Training Tips

TIPS FOR HAPPY TRAINING:

Nutrition/Hydration
Start thinking of food and drink as "fuel", the fuel you need for energy during training. Whether you're swimming, cycling or running, make sure to eat a healthy balance of carbs and proteins during the week. And drink plenty of water. Bring water bottles for pre and post workouts. If you're cycling, bring water bottles for your ride. Bring gels, energy bars and other snacks (you will learn throughout the training season what works for your body and what does not).

Pre-Workout Fuel
Now is the time to experiment, not on race day. Learn what your stomach can tolerate before training. For most, a light meal of about 500-700 calories of easily digested high-carbohydrate food consumed at least one hour prior to your workout will work. Try pancakes, oatmeal, bagels with peanut butter, energy bars or even a liquid meal (i.e. sports drink).

Workout Preparadness
Your coach will always email you with the time and location for your group training so be sure to always check your weekly emails.

Wear weather-appropriate clothing made of wicking material (cold or heat). In the heat and humidity of summer, be sure you are not overdressed. A running hat or headband helps keep the sweat from dripping in your eyes. In cold weather, layer! Whether you're on a long bike or long run, you can remove layers as you warm up and your SAG support will take that from you. Keep your head warm on those long runs in the cold and wear gloves (you can always remove these as you warm up).

If your training location does not have a restroom, go before you arrive!
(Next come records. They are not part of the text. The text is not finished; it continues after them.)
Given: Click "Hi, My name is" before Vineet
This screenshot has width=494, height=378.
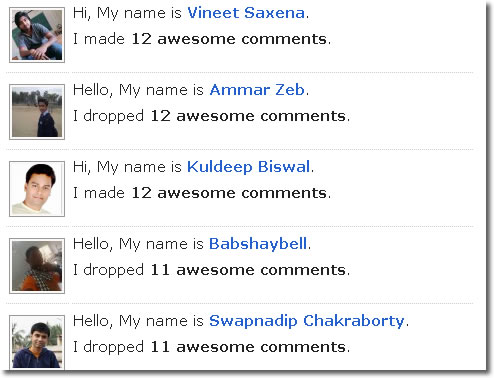Looking at the screenshot, I should 127,14.
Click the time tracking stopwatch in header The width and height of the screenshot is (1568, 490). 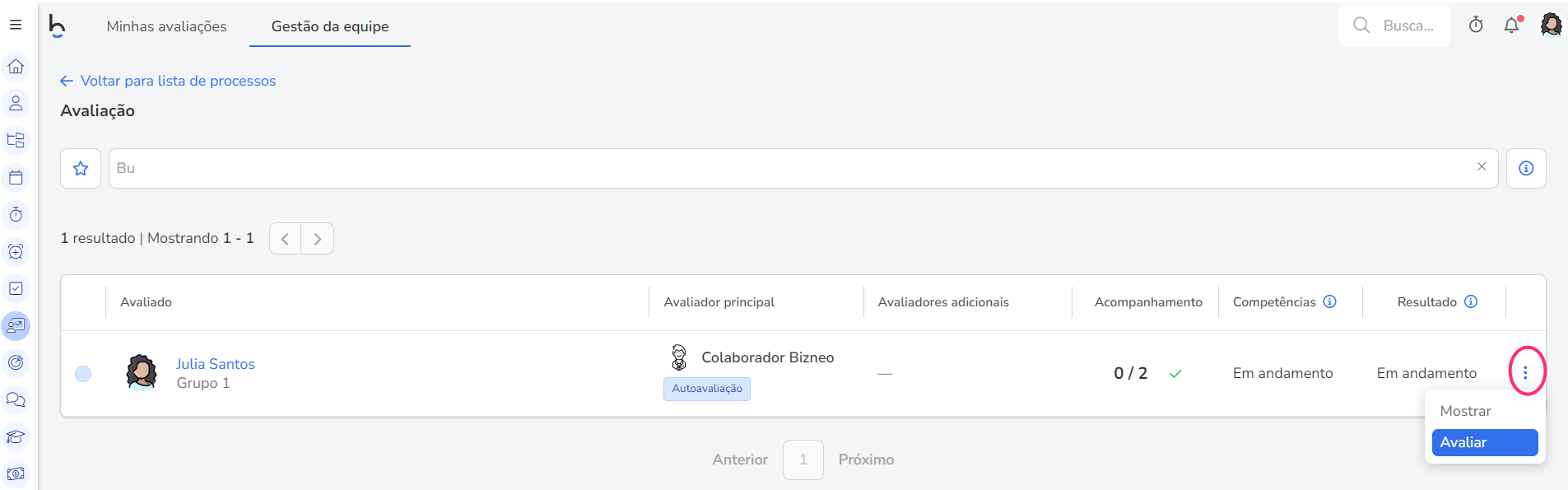[1476, 26]
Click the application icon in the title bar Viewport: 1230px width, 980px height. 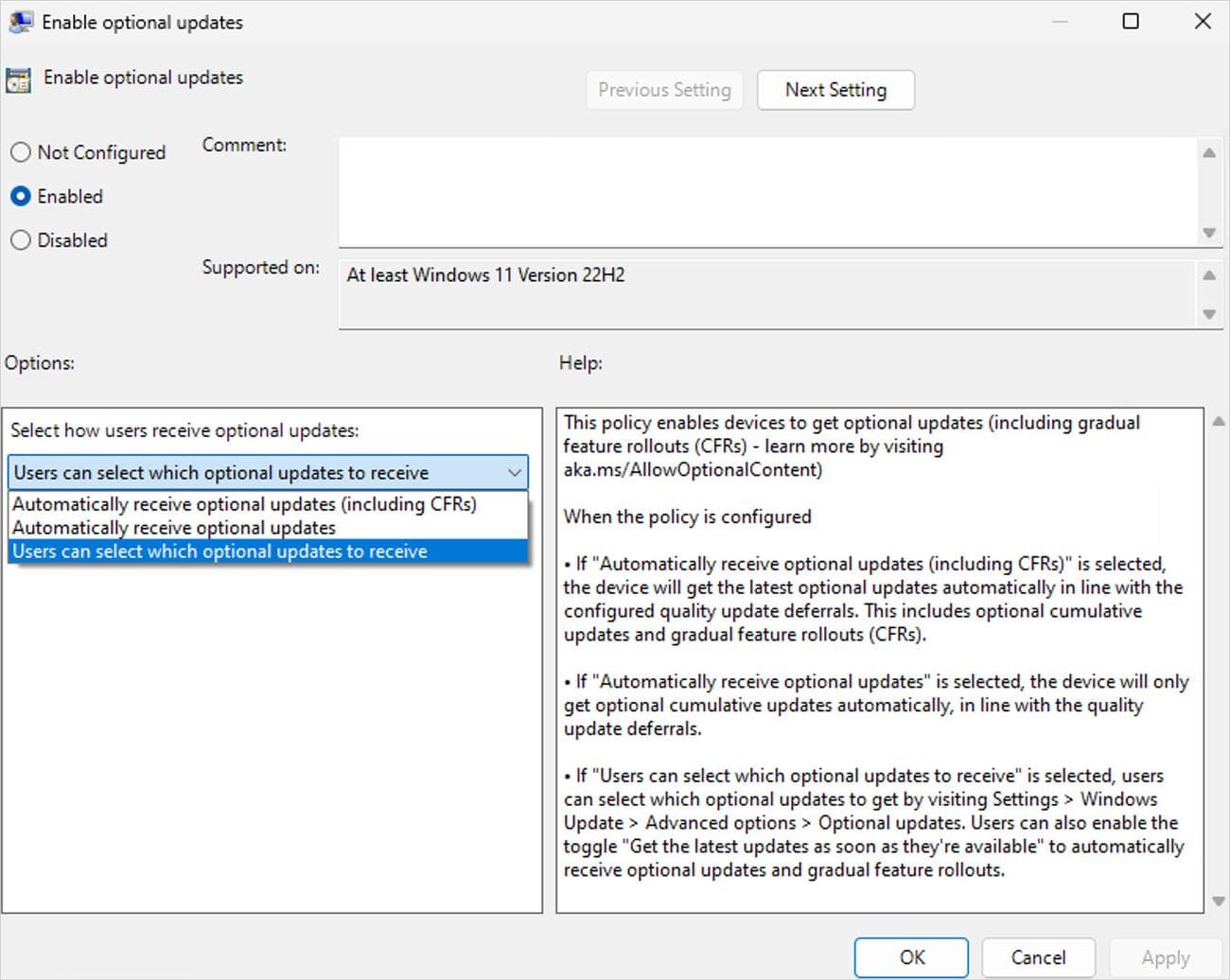coord(20,20)
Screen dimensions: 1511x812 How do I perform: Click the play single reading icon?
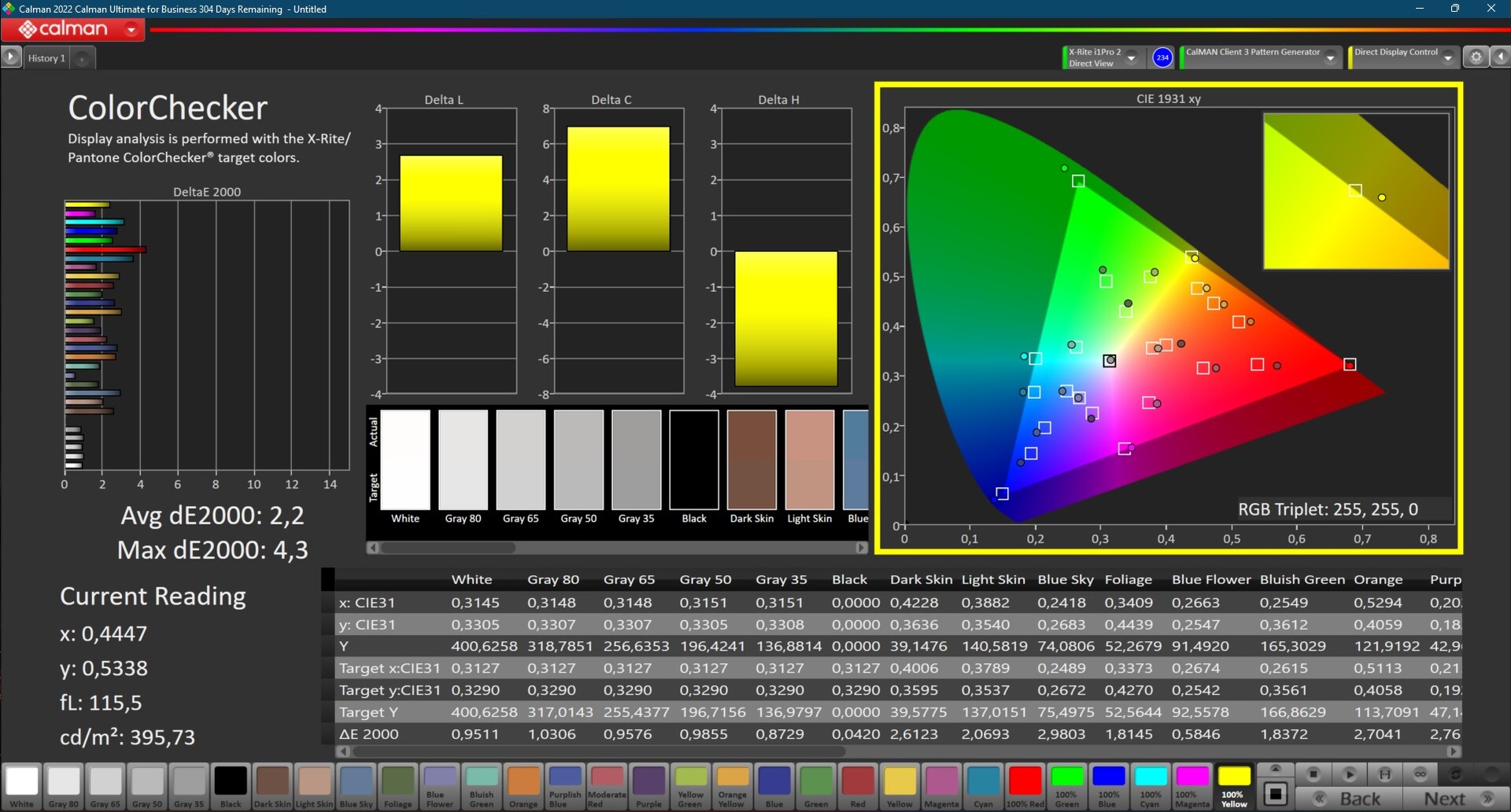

For safety, it is recommended that you carry money and a mobile phone. This is not required, but it is helpful if you have an emergency. Also helpful is to stay with your running buddies!

Never leave your valuables in your car!

Be sure to take a printed map of the course with you (your coach will provide this for any group runs or rides that might be complicated).

For swimming, don't forget your cap and goggles! And for open water swims in the cold, don't forget that wetsuit.

Stretching
Never stretch cold muscles! Always do a 10-15 minute warm up before you stretch or save your stretching for after the workout. You want to be sure you have increased your blood flow to your muscles before stretching because stretching cold muscles can cause injury.

Safety
Run against traffic. Bike with traffic. Stay alert and pay attention to traffic at all times, never assuming a driver sees you.

If you are running in the dark, wear relfective clothing and a "blinkie" or carry a light.

It is always safer to run without headphones, but if you choose to wear them, keep the volume low so you can hear footsteps behind you or animals.

Be Happy!
Learn to appreicate the little victories along the way. Your first 5 mile run or your first double digit run is a big deal. Celebrate it. The first time you ride your bike 20 miles is a reason to celebrate. Celebrate your first 500 yard swim without stopping! Train happy and you're more likely to race happy. This is fun! Remember that.